Myer Most at Risk if Amazon Enters Australia

Power Retail By Power Retail | 20 Mar 2017

Myer, JB Hi-Fi, Harvey Norman and Big W were amongst those identified more at risk if Amazon should enter Australia this year, according to a study from Credit Suisse. The Good Guys however, were shown to have “below average risk.”

A scenario analysis by Credit Suisse has put forward its view that if Amazon enters the Australian market in 2017, Myer could lose as much as 55 percent of potential earnings before interest and tax by 2022, as opposed to if Amazon did not enter the market.

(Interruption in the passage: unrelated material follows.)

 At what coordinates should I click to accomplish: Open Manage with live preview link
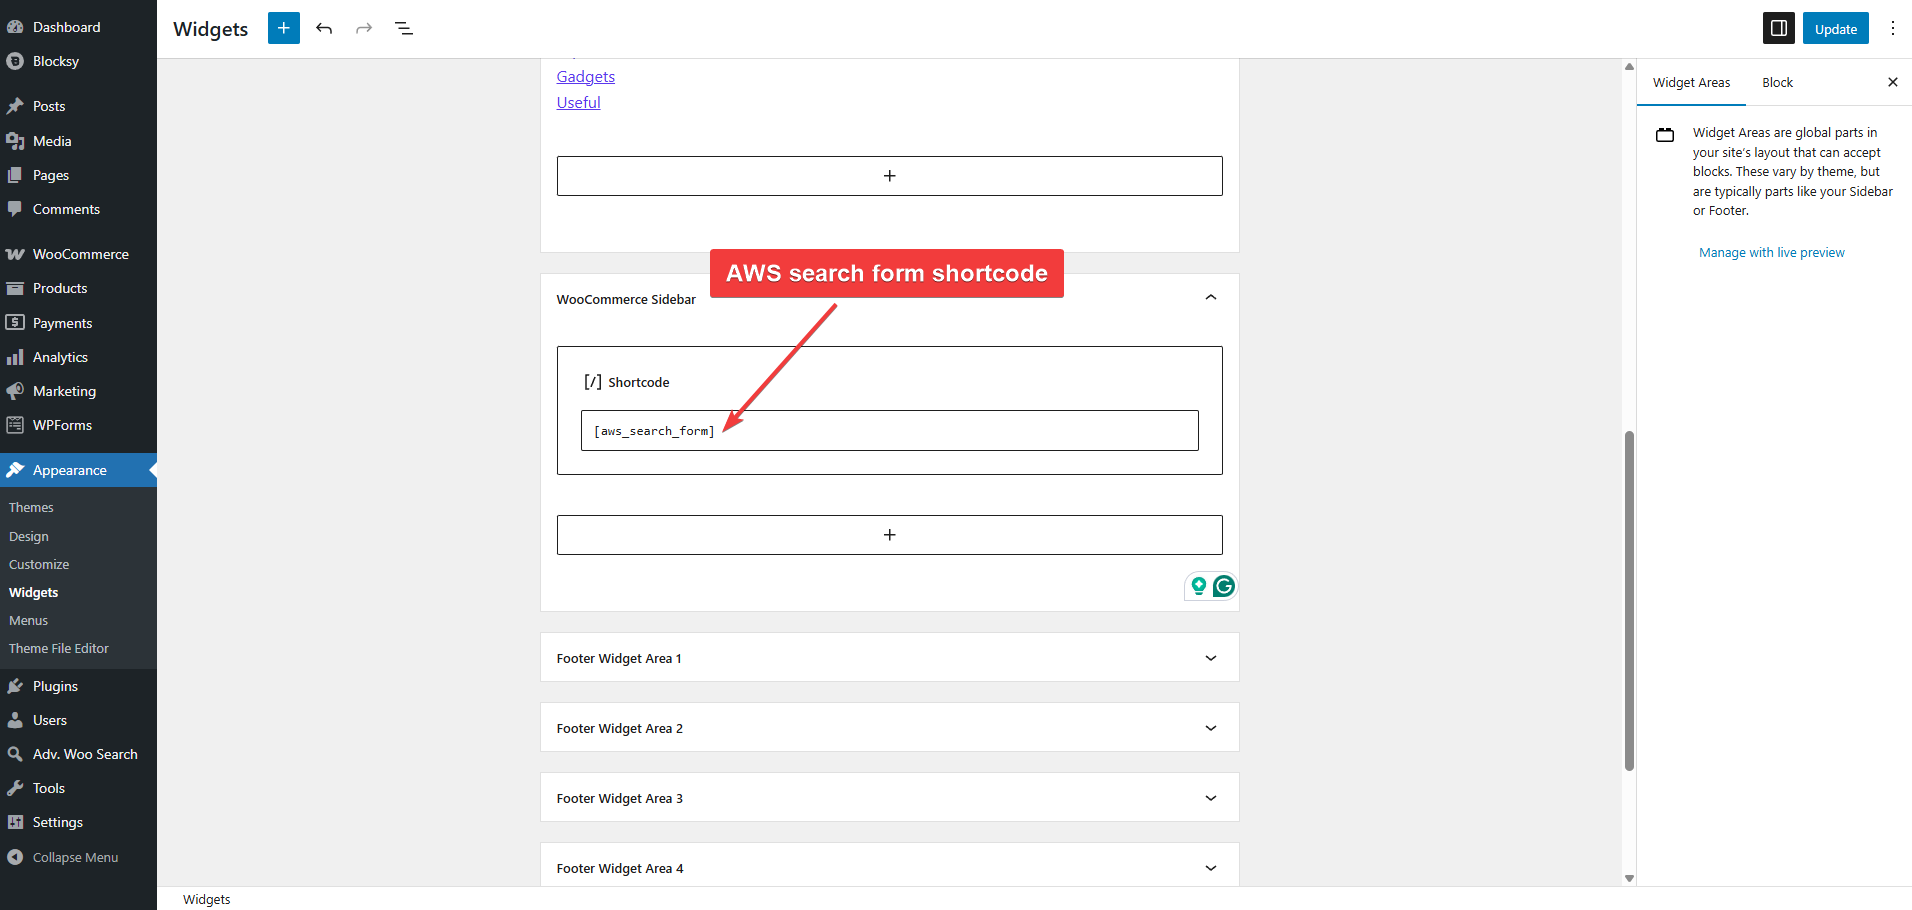[x=1771, y=253]
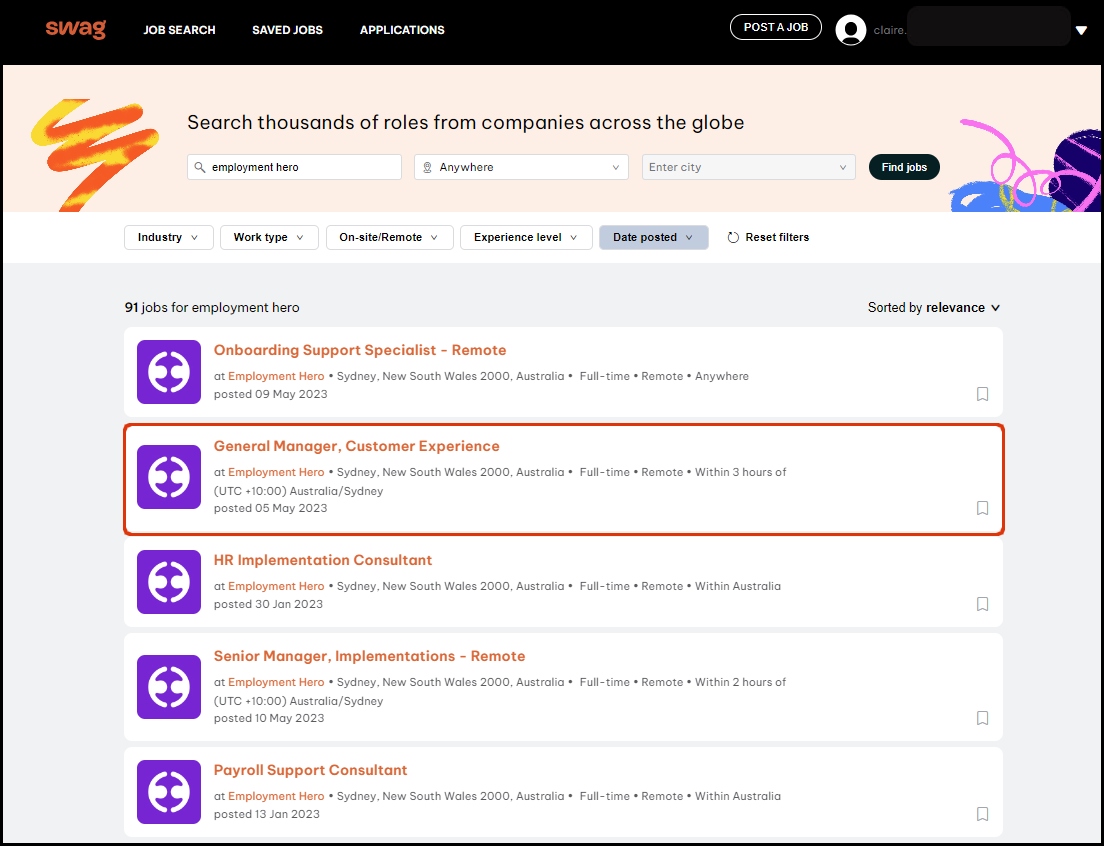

Retailers including JB Hi-Fi, Myer and Harvey Norman could face adverse impact from the imminent arrival of Amazon in Australia, according to the Credit Suisse analysis report.

“Amazon forces businesses to change their business models, often to their detriment,” Credit Suisse analyst Grant Saligari told The Australian. “The lesson for Australian retailers is to be prepared with a defendable range, sustainable cost structure and sustainable allocation of capital.”

According to the report, Myer is in the red zone and the most at risk. Its risk assessment takes into consideration online purchasing factors linked with customer engagement and distribution barriers, with company-specific characters of price position, gross margin and cost of doing business.

Supercheap Auto, JB-Hi-Fi, Harvey Norman, Rebel and Amart Sports, Target, Kmart and Big W were all found to face medium risk. The Good Guys however were shown to have “below average risk”, mainly attributed to the bulky nature of its product, low gross margin and operating costs.

For Premier Investments, which owns Smiggle, the risk of Amazon potentially entering Australia would be mitigated by its expansion outside of Australia, however aside from its stationery brand, its other businesses fared high on the risk evaluation, including Peter Alexander, Just Jeans Portmans and Dotti.

“For retailers with strong sourcing capability and low distribution, access to Amazon’s distribution capability could be attractive,” Saligari told The Australian. “Conversely, retailers without access to globally competitive sourcing are likely to struggle, irrespective of existing distribution capability.”